La sorgente dei racconti
(Guiron)
Brehus guardava attorno e in quelle sale splendide vide il corpo del cavaliere Febus, uomo di altissima statura, uomo dei tempi antichi.
Con la battaglia navale della Meloria, del 6 agosto 1284, i marinai pisani sconfitti vennero imprigionati per una decina di anni nelle fortezze genovesi… Eppure, il tempo nella prigionia non fu di certo un tempo sprecato! Anzi possiamo quasi dire che questo periodo di reclusione fu uno dei più fecondi, soprattutto per quel che riguarda la produzione di manoscritti. Infatti i prigionieri pisani vennero messi a copiare numerosi testi di romanzi e non solo, per soddisfare la sempre crescente sete di lettura e di meraviglioso del colto pubblico della Superba o delle corti dei Gonzaga, degli Este e dei Visconti. Il lavoro di copista serviva a guadagnarsi la liberazione. Durante gli anni di prigionia arrivarono perfino a fondare una università, detta Università dei carcerati pisani detenuti a Genova!
Uno dei testi che attira la mia attenzione è un manoscritto proprio risalente a questa origine genovese-pisana, che riporta l’episodio della caverna del ciclo di Guiron, romanzo cavalleresco ambientato come al solito in Gran Bretagna. Brehus, l’inquieto cavaliere errante, spesso visto come il cattivo cavaliere, che odia le donne, viene gettato in una grotta, che ospita i parenti di Guiron e i corpi dei suoi antenati, sepolti in una serie di stanze bellissime. In questo luogo incantato custodito dagli eremiti viene narrata la storia di Febus, il cui corpo riposa in quella caverna. Febus era un cavaliere dalla statura colossale, innamorato della figlia del re di Norhomberlande…
Il fatto interessante è che l’episodio è pensato non tanto come una soluzione, ma come una semplice moltiplicazione dei racconti. I fatti si moltiplicano come uno specchio, mettendo così Brehus a confronto con il mondo mitico degli antichi eroi.

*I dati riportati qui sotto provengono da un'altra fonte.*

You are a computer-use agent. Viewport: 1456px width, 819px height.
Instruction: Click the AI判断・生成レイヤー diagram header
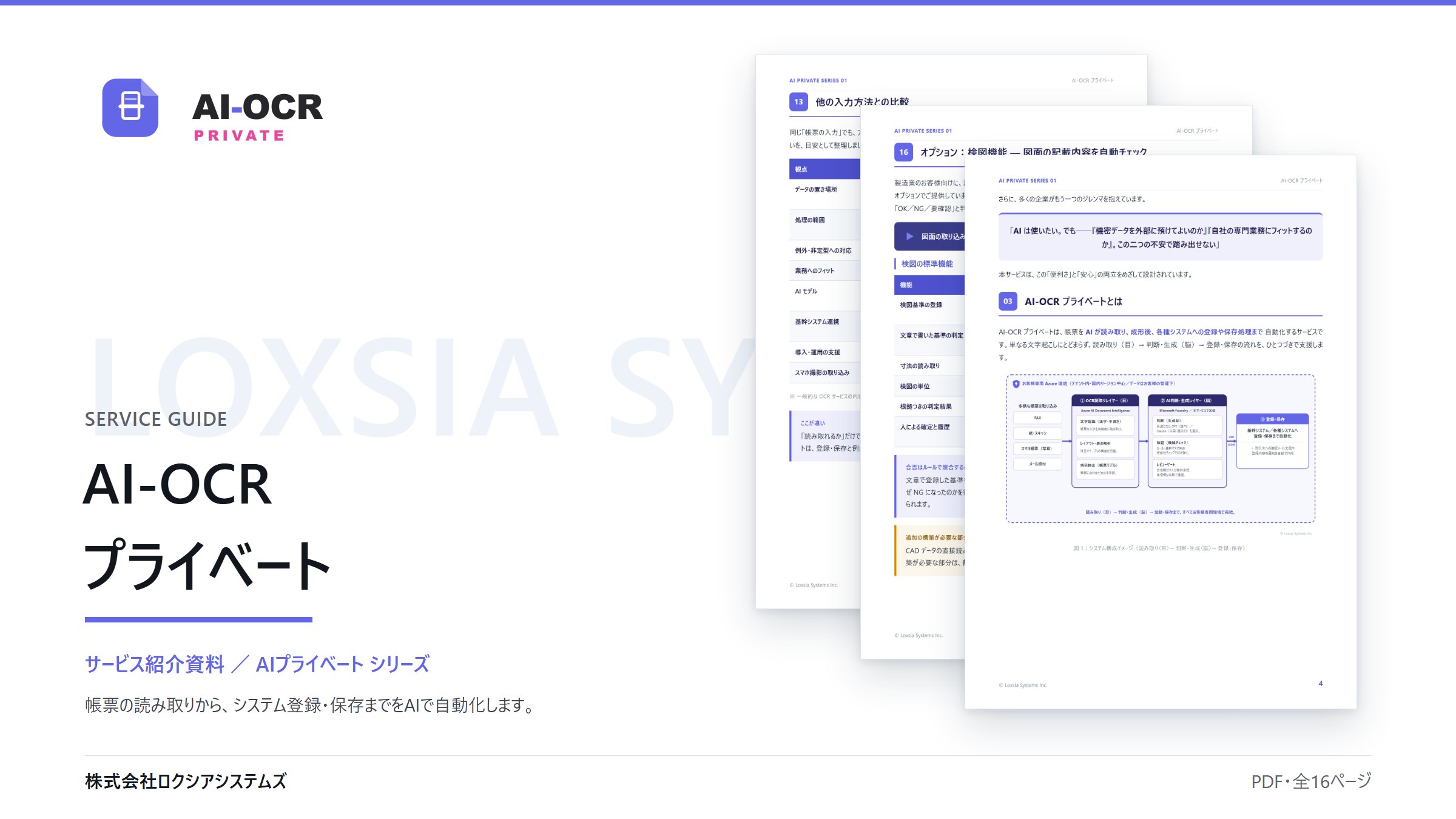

I fatti antichi riportano più o meno gli stessi problemi e le stesse lotte dei cavalieri della tavola rotonda, ma la distanza temporale ha reso mitiche queste vicende, ha levigato gli spigoli del carattere e ha reso i protagonisti tutti intrisi di perfetta bontà, generosità e grandezza d’animo.
Questo confronto con i valori del passato deve essere stato lo stesso vissuto dai copisti prigionieri, e così il confronto con questa storia mi pone davanti ad un grandissimo affresco collettivo, in cui i lettori di ieri e di oggi si sovrappongono in un percorso che attraversa epoche remote.
Il confronto con il passato permette sempre di dimenticare il proprio ego, lo illumina dei bagliori delle storie degli altri. Diviene esercizio di ascolto fecondo, e anche se alla fine del nostro racconto, uscito dalla caverna, Brehus continua a gridare il suo odio per le donne che non lo amano, ora la sua narrazione si è fatta più ricca. Aver visitato quel solenne palazzo, nascosto nel sottosuolo, gli avrà forse permesso di riiniziare il viaggio. Anche i prigionieri di Pisa, nascosti nelle fortezze avranno incontrato le storie dei loro compagni e le avranno rilette assieme alle storie degli antichi cavalieri, forse prima della liberazione ci saranno voluti ancora tanti anni, ma quel che è certo è che bere alle sorgenti delle storie e sempre bere alle sorgenti della vita. Ed è sempre in questo abbeverarsi alla sorgente della storia che si parte per iniziare ad uscire dalla grotta.